Tony Angel cried. “I always
thought
so! You said you wanted to show them the Kennebec—’the last great river-driving river,’ you called it, or some such bullshit. But that DiMattia girl was so dumb—she told Carmella you’d driven her and Danny somewhere east of
Bangor
. I
knew
Bangor was nowhere near the Kennebec!”
Ketchum and the cook had argued the whole way to the abortion clinic, where there’d been picketers; Joe had been right not to involve his famous father with the protesters. And all the way home—the ex-girlfriend and Joe were spending the weekend in Brattleboro with the boy’s grandfather—Joe had held the girl in the backseat, where she sobbed and sobbed. She couldn’t have been older than sixteen—seventeen, tops. “You’re going to be all right,” Joe, who was not yet seventeen, kept saying to the poor kid. Ketchum and the cook hoped so.
And now the two older men had stopped themselves in the last chapter of
East of Bangor—
Danny Angel’s abortion novel, as it would be called. The cook could see that there was something of Ketchum in the character who drove the boy (and his first pregnant cousin) to Maine. By the description, the friendly older man also reminded the cook of Tony Molinari; Danny Angel calls him the principal chef in the North End restaurant where the two pregnant cousins work as waitresses. It’s the way the man handles the truck they drive to Maine in—that was what led Tony Angel to see the so-called chef as “the Ketchum character.” The Molinari likeness was a disguise Danny gave to the character, because of course the writer didn’t know, when he was finishing the final draft of his abortion novel, that Ketchum had already told his dad about Danny getting the DiMattia girl pregnant—and how the logger drove the two of them to an orphanage somewhere east of Bangor, Maine.

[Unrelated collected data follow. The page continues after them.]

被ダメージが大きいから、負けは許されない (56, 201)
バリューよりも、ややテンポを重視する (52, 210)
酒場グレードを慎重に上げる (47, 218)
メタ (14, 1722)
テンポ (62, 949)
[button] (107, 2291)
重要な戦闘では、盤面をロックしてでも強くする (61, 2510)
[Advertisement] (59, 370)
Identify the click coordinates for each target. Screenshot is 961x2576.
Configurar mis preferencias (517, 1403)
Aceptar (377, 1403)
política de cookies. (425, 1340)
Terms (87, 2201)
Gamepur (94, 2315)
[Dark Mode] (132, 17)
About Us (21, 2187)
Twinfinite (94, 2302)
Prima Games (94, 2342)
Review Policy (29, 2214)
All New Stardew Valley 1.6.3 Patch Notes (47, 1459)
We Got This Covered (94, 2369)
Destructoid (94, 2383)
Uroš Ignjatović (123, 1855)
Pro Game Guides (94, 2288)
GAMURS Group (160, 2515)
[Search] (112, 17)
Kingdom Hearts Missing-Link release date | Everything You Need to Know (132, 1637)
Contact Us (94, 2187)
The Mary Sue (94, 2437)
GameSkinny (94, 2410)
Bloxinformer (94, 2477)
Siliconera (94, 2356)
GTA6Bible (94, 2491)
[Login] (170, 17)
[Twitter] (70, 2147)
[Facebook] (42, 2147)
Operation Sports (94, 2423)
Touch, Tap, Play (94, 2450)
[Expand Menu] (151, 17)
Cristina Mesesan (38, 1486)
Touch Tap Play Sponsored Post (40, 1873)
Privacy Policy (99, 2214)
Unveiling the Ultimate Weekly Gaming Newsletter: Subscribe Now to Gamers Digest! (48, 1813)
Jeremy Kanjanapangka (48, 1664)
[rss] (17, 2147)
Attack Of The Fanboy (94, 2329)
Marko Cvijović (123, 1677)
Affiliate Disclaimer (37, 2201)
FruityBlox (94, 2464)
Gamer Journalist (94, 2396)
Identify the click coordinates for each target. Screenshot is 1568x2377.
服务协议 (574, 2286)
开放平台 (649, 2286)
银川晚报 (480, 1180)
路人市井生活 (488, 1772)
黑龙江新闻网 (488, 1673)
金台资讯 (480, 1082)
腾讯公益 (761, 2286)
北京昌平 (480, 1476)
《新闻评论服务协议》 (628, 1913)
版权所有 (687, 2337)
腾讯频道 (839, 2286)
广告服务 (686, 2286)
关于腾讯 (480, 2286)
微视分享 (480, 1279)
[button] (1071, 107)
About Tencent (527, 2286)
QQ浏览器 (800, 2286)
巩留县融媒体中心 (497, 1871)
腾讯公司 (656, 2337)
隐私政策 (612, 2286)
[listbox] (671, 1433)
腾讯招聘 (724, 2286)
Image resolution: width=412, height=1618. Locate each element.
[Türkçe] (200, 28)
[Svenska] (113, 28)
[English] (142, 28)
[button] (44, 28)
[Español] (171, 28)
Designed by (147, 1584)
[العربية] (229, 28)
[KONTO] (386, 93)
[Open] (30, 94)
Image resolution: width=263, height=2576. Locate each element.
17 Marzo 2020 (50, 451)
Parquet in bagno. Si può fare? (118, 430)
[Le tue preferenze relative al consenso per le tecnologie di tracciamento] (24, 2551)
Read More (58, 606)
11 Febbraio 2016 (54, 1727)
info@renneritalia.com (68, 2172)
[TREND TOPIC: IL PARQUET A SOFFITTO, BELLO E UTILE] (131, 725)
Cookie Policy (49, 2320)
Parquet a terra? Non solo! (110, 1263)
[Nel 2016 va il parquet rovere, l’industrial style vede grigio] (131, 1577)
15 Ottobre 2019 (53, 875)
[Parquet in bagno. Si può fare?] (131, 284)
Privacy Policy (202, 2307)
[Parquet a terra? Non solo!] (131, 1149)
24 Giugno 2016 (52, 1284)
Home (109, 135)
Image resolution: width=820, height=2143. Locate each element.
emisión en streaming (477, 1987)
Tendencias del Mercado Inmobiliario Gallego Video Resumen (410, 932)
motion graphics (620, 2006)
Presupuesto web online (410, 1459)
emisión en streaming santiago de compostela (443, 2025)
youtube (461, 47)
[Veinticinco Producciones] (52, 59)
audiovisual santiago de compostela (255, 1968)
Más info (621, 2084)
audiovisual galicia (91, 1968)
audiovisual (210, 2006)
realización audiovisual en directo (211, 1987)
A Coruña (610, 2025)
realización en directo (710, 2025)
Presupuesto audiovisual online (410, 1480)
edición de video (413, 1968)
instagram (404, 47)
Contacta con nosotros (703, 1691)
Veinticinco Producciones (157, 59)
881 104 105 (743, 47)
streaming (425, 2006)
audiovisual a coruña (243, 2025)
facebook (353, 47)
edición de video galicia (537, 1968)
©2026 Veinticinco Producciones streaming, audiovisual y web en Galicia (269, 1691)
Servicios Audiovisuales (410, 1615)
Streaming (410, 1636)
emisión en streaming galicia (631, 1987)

The book was dedicated to those two chefs Danny Angel and his dad both loved, Tony Molinari and Paul Polcari—“
Un abbràccio
for Tony M. and Paul P.,” the author had written, allowing the two men some measure of privacy. (“An embrace” for them from the former busboy/waiter/substitute pizza and sous chef in Vicino di Napoli.) Both those chefs, the cook knew, were retired; Vicino di Napoli was gone, and another restaurant with another name had taken its place in North Square.
Tony Angel still drove periodically to the North End to do a little shopping. He would meet Molinari and Paul at the Caffè Vittoria for some espresso. They always assured him that Carmella was doing well; she seemed reasonably content with another fella. It came as no surprise to the cook that Carmella would end up with someone; she was both beautiful and lovable.
East of Bangor
might be a difficult novel for young Joe to read, whenever he got around to it; Joe had no time to read his father’s novels when he was at Northfield Mount Hermon. To the cook’s knowledge, his grandson had read only one of his dad’s books:
The Kennedy Fathers
, of course—if only in the hope he would learn a little about what his mother had been like. (Given Ketchum’s opinion of the Katie character, what young Joe would learn about his mother from that novel “wasn’t worth a pinch of coon shit”—according to the logger.)
WELL, HERE I AM
—back to worrying about young Joe again, and all that
that
leads to—the cook was thinking. He looked under the damp dish towels covering his pizza dough; the dough was ready to punch down, which the cook did. Tony Angel wet the dishcloths once more; he wrung them only partially dry before re-covering the bowls for his pizza dough’s second rise.